**YOUR INSTRUCTIONS**
Copy out each line below in which the string "post" appears.

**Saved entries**

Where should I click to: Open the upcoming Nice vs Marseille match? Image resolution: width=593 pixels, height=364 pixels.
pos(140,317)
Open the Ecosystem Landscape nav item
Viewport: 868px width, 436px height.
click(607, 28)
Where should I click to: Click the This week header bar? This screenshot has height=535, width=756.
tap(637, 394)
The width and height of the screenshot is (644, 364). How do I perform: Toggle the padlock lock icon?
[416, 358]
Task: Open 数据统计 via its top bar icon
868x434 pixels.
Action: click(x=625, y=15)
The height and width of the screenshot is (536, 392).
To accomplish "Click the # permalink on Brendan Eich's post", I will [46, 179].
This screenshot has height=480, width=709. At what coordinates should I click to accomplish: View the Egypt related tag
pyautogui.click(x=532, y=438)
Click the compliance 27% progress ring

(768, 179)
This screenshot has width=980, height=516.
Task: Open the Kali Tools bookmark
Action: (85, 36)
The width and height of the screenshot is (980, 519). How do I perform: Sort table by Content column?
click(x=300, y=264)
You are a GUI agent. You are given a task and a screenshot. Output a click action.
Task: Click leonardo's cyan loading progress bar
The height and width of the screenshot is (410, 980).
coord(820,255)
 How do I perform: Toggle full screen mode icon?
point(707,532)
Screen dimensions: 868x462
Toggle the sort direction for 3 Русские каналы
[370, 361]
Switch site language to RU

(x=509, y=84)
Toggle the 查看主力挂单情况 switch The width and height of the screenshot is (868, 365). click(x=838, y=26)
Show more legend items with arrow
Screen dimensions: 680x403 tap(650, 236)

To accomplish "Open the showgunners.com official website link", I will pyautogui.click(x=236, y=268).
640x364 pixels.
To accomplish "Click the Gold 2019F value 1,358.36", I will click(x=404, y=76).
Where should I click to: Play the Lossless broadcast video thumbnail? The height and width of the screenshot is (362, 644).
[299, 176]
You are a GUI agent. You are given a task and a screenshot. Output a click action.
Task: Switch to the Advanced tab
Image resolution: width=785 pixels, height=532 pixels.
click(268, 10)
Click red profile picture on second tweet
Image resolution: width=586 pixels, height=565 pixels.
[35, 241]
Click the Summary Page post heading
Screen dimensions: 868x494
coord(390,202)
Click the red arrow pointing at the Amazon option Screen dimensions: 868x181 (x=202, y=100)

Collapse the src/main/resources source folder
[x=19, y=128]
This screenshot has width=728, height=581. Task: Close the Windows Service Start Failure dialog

**RESULT BELOW**
To accomplish "Click the # permalink on Brendan Eich's post", I will [46, 179].
Click the Summary Page post heading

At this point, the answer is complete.